El curling es un deporte de precisión, estrategia y trabajo en equipo que se juega sobre hielo. Aunque a simple vista puede parecer peculiar, lo cierto es que cada vez más personas se sienten atraídas por su estilo único y su componente táctico. Si alguna vez te has preguntado cómo se juega al curling, aquí te lo explicamos de forma sencilla.
Objetivo del juego
El objetivo del curling es lanzar unas piedras de granito (stones) sobre una pista de hielo para que se deslicen hasta una zona circular llamada “casa”. Gana el equipo que logre dejar sus piedras lo más cerca posible del centro, conocido como “tee” o “botón”.
Cada equipo lanza ocho piedras por entrada (o end) y un partido suele tener ocho o diez entradas.
Posiciones de los jugadores
Cada equipo está formado por cuatro jugadores, con funciones muy definidas:
- Lead: lanza las dos primeras piedras de cada end y se encarga del barrido.
- Second: lanza la tercera y cuarta piedra y también barre.
- Third (o Vice-skip): lanza la quinta y sexta piedra. Además, asiste al skip en la estrategia.

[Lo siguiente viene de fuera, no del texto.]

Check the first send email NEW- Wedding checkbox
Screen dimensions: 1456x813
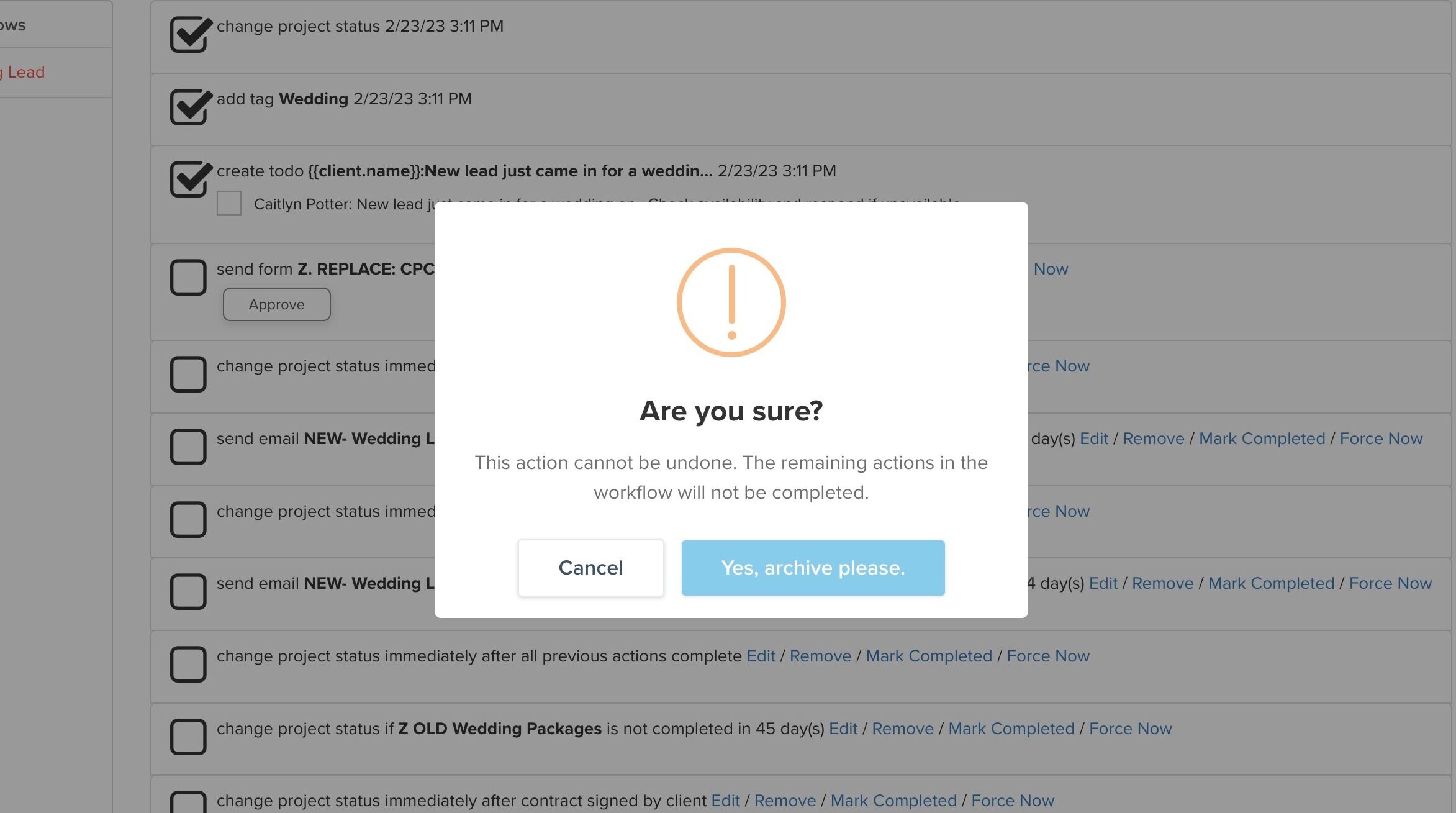(188, 447)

- Skip: es el capitán. Lanza las dos últimas piedras y dirige la táctica del equipo desde el extremo opuesto de la pista.
¿Qué es el barrido?
Una de las características más llamativas del curling es el barrido (sweeping). Consiste en frotar el hielo con escobas especiales para reducir la fricción y modificar el recorrido de la piedra: puede hacer que avance más lejos o que mantenga una trayectoria más recta.
El barrido es clave para la precisión y requiere coordinación, fuerza y visión estratégica.
Cómo se desarrolla un juego
- El skip marca la estrategia indicando hacia dónde lanzar la piedra.
- El jugador correspondiente lanza la piedra desde el “hack” (una especie de bloque de salida).
- Mientras la piedra se desliza, los compañeros barren el hielo según las instrucciones del skip.
- Cuando todas las piedras han sido lanzadas, se contabilizan los puntos. Solo el equipo con la piedra más cercana al centro puntúa en ese end.
Cómo se puntúa
- Se otorga 1 punto por cada piedra que esté más cerca del centro que la mejor piedra del equipo rival.
- Solo se cuentan las piedras dentro de la “casa”.
- No hay límite de puntos por end, aunque lo habitual es anotar entre 1 y 3.
¿Qué hace tan especial al curling?
Más allá del hielo, las piedras y el barrido, el curling destaca por su etiqueta. Es un deporte donde el respeto y la deportividad son fundamentales. No hay árbitros en pista: son los propios jugadores quienes gestionan las reglas con honestidad.
En resumen
El curling es un juego de precisión, estrategia y cooperación. Cada lanzamiento cuenta, cada barrido influye y cada movimiento se planifica. Entender sus reglas básicas es el primer paso para disfrutar de uno de los deportes de invierno más fascinantes.